August 7, 2009
Monique Perry Danziger, +1 202 293 0740 ext. 222
Organization Calls for International Cooperation Following Announcement in UBS Case
WASHINGTON, DC – As negotiations in the United States civil case against Swiss bank UBS continue today, Global Financial Integrity (GFI) urges Lawmakers to turn their attention to larger issues related to tax evasion and banking secrecy, including improvement of information-exchange protocols between Switzerland and the United States and increasing overall transparency in international finance as key next-steps in U.S.’ efforts to curtail tax evasion.
“The UBS case exposed shortcomings in the current diplomatic and legal protocols governing cooperation between the United States and Switzerland with respect to information-sharing and tax assessment and collection,” said GFI director, Raymond Baker. “Now that this contentious and convoluted matter is approaching its conclusion it is time to turn attention to the larger issue in need of addressing: improving the flawed rules of engagement for investigating tax dodgers and enforcing compliance with U.S. tax laws.”
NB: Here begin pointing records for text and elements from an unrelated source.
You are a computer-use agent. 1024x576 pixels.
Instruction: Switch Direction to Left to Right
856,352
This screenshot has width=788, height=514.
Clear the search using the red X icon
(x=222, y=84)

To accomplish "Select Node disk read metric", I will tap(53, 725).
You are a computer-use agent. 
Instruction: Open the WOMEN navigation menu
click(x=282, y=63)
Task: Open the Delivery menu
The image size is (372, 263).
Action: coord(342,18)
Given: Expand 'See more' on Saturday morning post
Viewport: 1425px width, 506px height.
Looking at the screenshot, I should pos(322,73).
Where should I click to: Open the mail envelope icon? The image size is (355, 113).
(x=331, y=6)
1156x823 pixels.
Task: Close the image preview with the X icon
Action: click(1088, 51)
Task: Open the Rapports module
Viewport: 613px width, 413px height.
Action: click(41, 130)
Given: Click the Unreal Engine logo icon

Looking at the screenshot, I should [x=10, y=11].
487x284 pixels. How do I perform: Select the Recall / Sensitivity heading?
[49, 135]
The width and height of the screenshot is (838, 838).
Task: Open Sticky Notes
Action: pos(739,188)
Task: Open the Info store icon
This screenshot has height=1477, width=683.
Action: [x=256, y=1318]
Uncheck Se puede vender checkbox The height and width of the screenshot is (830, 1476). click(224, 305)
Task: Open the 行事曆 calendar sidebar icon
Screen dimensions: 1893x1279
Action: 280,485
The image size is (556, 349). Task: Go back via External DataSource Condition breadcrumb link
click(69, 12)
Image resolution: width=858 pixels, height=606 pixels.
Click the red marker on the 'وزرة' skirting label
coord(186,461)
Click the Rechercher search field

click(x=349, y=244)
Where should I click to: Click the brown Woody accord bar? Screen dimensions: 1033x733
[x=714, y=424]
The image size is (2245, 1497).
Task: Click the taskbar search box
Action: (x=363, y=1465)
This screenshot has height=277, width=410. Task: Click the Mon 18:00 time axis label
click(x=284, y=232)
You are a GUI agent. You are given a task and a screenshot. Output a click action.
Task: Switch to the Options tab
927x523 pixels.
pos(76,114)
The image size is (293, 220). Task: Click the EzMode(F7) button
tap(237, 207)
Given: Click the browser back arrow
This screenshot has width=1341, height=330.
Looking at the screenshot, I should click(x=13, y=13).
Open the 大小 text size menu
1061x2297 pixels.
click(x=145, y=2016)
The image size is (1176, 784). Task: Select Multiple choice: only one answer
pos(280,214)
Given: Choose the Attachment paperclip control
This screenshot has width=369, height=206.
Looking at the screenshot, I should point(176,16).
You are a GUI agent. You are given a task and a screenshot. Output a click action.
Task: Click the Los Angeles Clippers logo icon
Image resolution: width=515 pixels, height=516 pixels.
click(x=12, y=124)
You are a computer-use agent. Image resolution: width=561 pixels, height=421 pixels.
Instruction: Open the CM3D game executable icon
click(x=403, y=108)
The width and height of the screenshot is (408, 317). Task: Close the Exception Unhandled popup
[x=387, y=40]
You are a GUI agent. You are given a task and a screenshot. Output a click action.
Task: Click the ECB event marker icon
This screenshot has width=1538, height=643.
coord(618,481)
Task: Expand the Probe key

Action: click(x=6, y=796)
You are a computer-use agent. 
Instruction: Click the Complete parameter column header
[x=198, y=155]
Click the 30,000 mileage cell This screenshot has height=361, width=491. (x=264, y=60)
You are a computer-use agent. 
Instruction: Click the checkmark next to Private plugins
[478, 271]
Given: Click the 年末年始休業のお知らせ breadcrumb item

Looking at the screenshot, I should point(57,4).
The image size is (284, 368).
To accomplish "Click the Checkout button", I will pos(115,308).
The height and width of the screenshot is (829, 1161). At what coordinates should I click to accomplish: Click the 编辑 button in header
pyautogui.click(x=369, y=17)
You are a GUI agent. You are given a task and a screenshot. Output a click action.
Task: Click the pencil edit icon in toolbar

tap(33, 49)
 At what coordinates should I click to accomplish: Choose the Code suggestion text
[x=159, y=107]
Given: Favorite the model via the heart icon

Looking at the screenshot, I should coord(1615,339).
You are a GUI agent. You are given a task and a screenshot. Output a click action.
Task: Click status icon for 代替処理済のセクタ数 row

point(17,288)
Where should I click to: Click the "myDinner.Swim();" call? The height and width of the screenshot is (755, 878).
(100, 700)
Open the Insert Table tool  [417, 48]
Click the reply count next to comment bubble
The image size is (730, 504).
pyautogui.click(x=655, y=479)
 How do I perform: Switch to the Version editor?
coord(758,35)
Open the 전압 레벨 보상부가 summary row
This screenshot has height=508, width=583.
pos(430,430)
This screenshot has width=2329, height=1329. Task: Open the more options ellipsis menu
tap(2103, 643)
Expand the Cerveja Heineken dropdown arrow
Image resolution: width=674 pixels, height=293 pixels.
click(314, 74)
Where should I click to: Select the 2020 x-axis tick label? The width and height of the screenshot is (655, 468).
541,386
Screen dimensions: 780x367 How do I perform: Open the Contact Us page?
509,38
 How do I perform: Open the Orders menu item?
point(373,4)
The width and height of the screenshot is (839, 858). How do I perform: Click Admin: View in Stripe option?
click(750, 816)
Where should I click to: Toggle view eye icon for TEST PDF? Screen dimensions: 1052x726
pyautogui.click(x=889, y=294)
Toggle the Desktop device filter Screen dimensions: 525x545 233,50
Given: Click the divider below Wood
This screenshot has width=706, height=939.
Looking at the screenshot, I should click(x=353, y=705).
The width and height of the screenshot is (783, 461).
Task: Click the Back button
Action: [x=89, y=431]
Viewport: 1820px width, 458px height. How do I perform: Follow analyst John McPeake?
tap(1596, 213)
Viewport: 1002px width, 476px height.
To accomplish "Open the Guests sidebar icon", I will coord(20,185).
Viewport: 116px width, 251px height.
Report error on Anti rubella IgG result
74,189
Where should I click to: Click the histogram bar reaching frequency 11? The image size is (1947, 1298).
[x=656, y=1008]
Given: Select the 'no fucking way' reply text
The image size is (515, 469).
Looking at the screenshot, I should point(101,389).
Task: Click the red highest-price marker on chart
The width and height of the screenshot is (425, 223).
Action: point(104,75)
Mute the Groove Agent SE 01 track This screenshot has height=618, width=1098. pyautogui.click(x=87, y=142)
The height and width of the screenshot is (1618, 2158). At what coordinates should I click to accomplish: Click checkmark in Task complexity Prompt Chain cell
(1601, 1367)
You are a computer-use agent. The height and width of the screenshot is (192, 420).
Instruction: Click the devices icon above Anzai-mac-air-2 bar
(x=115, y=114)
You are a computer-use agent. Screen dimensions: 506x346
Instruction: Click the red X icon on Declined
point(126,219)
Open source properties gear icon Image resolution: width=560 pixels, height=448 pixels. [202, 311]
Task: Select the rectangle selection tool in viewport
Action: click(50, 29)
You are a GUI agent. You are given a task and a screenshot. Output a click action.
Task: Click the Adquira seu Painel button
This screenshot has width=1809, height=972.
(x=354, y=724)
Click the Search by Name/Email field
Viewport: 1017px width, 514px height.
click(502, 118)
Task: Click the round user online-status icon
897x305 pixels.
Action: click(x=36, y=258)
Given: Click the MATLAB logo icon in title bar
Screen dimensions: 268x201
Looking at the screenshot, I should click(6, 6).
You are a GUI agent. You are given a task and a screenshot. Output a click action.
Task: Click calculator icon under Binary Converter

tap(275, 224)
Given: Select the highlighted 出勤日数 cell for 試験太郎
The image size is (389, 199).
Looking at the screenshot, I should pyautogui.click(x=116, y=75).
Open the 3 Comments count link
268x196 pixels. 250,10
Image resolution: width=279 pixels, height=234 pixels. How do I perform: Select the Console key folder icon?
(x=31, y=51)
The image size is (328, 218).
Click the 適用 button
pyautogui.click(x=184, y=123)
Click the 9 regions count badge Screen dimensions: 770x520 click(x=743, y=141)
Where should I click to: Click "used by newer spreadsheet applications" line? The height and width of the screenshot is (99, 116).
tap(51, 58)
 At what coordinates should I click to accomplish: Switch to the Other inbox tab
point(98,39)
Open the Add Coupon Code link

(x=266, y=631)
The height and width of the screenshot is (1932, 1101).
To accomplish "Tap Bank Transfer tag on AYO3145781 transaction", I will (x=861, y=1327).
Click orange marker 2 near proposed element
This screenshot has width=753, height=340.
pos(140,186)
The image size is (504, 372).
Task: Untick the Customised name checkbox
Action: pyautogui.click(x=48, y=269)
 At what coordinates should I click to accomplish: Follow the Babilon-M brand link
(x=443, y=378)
GFI recommends the following measures as key next steps:
- U.S.-Swiss Tax Treaty: In June an amendment to the U.S.-Swiss tax treaty was agreed to but not yet ratified. Statements from U.S. and Swiss parties to the negotiations indicate that information exchange would still rely on exchange upon request and would require the U.S. to provide names of suspected tax evaders to obtain information on their undisclosed accounts. The U.S should push for an automatic information-exchange provision for all types of income similar to that found in the European Union Savings Tax Directive.
- The Stop Tax Haven Abuse Act: Introduced in March this legislation would deter the use of offshore secrecy jurisdictions for tax evasion through a combination of strengthened investigative capacity, legal presumptions, and stronger penalties. President Obama has endorsed the bill which will continue to be the focus of Congressional attention.
- Maintain International Pressure on Banking Secrecy: Governments around the world and multinational bodies such as the Group of 20 have stated intentions to seek improved information-sharing in tax collection matters. The U.S. should support these efforts in upcoming forums including the September meeting of the Group of Twenty.
“The UBS case is a bellwether event,” said Mr. Baker. “We can expect to see more of this in the future as nations increasingly seek to improve transparency and accountability in global finance.”